§ **Obiettivo dell'esercizio**
Raccogli ogni riga delle voci in cui compare la parola "Select".

§ **Righe di dati**
========================================================================

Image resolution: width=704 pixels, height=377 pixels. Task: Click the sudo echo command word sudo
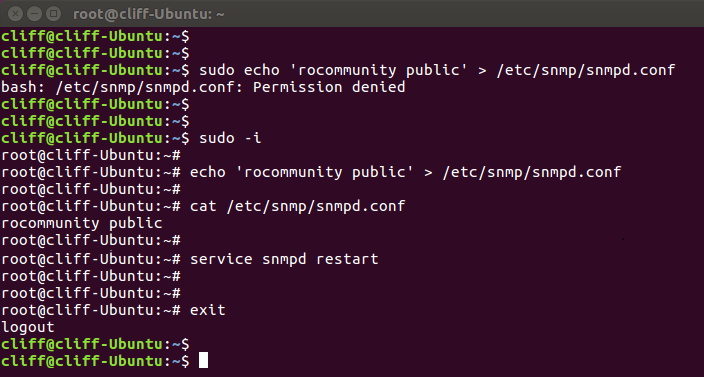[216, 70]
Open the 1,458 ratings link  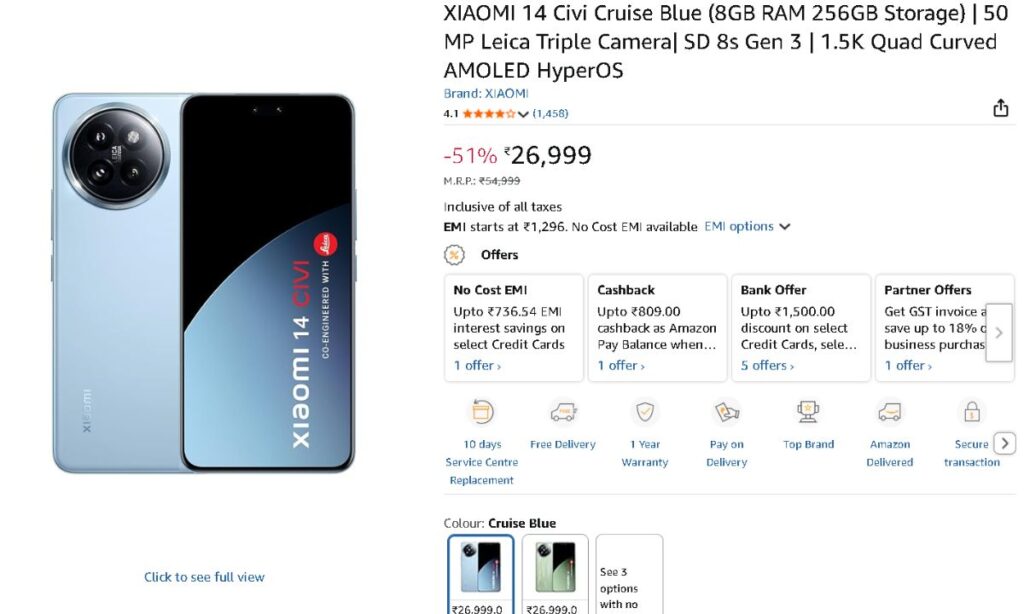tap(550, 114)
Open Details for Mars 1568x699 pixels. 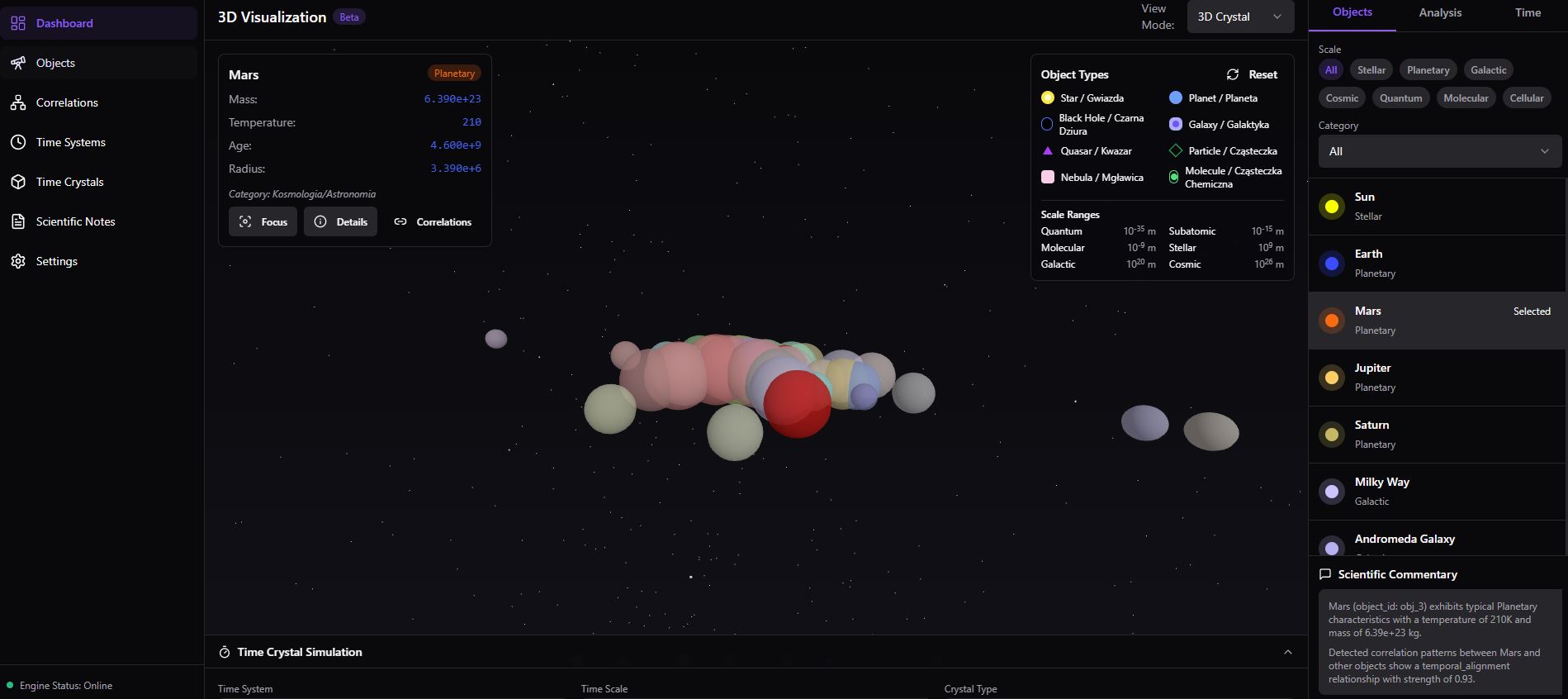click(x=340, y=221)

========================================================================

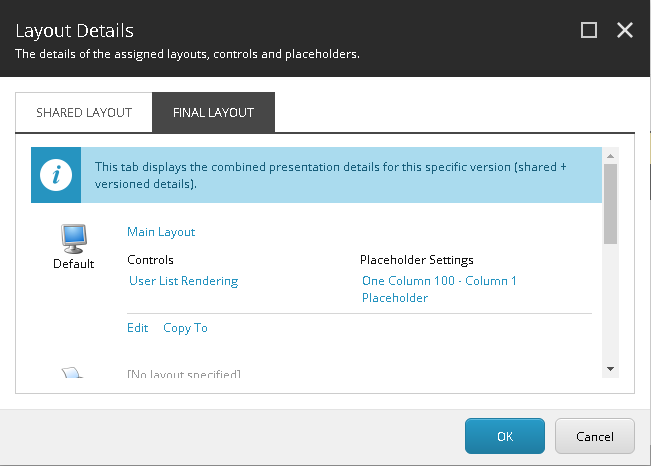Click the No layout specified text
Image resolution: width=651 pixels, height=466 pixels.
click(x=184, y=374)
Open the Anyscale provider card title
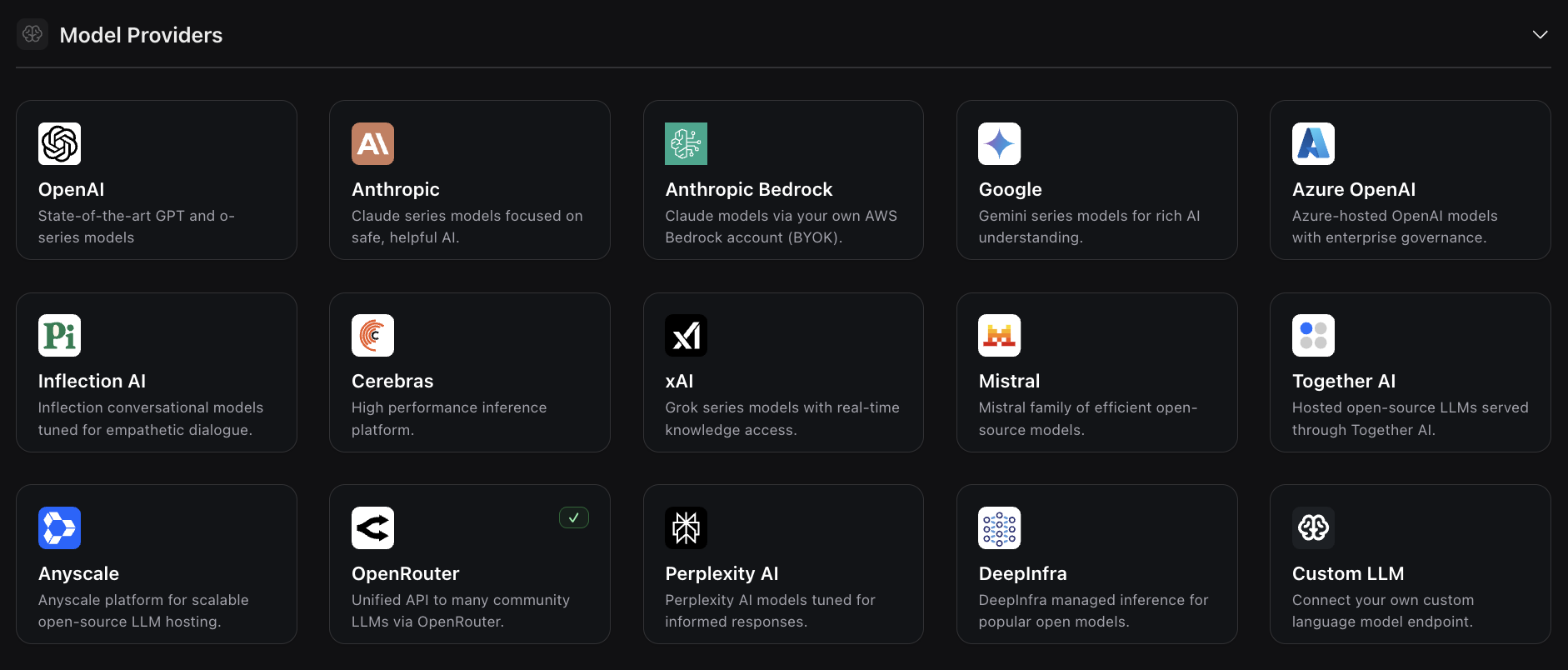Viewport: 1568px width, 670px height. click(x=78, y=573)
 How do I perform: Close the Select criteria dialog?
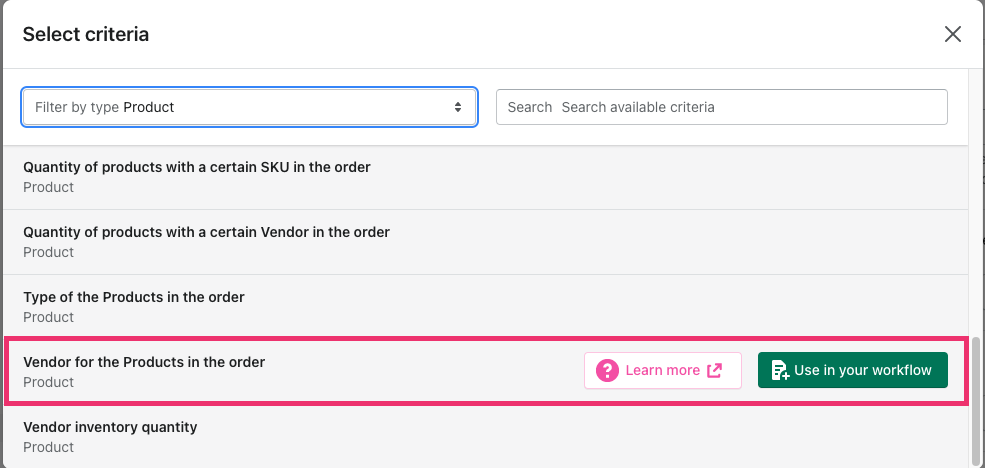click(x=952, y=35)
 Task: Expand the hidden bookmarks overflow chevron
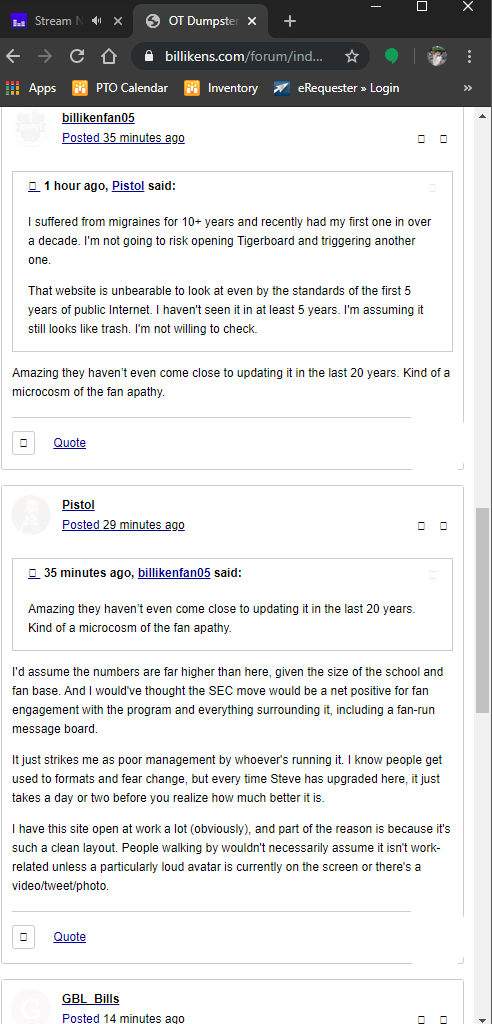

========================================================================

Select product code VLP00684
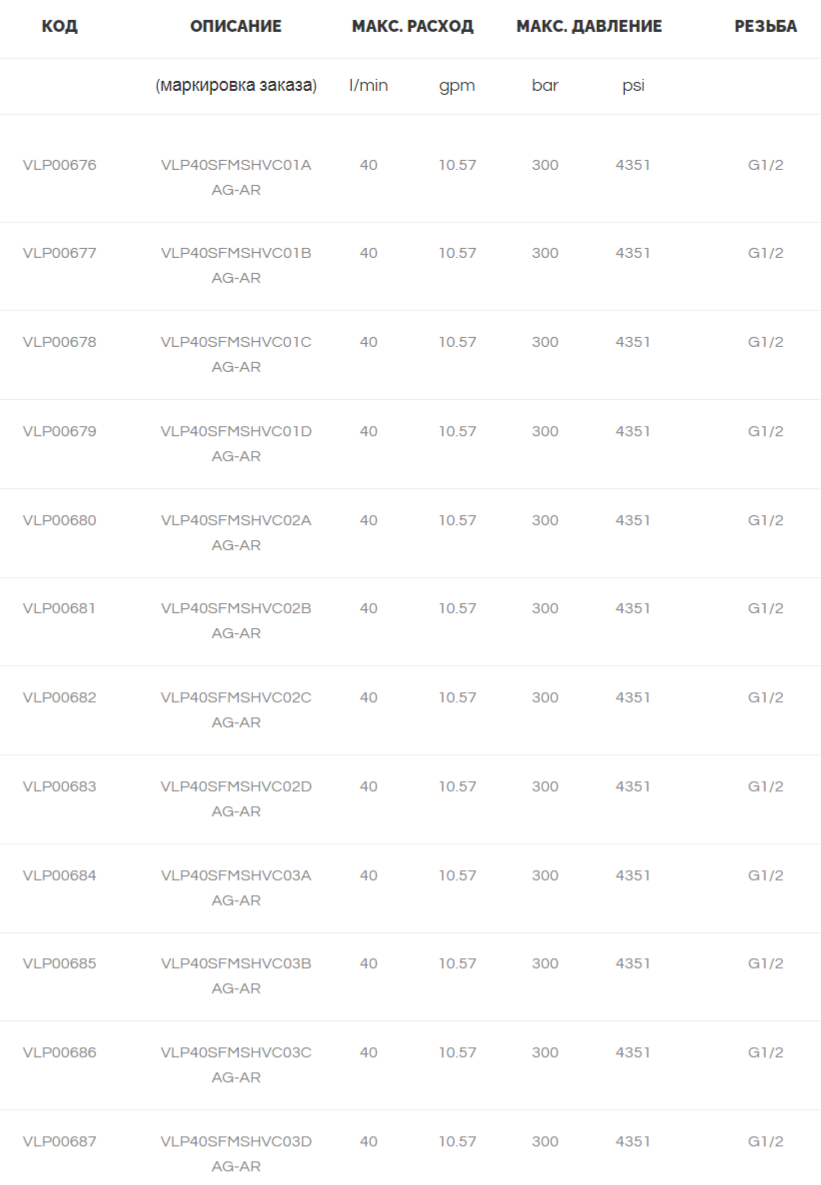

========================================================================

§ **Risposta al compito**
 How do I perform: Close the Select criteria dialog?
Select product code VLP00684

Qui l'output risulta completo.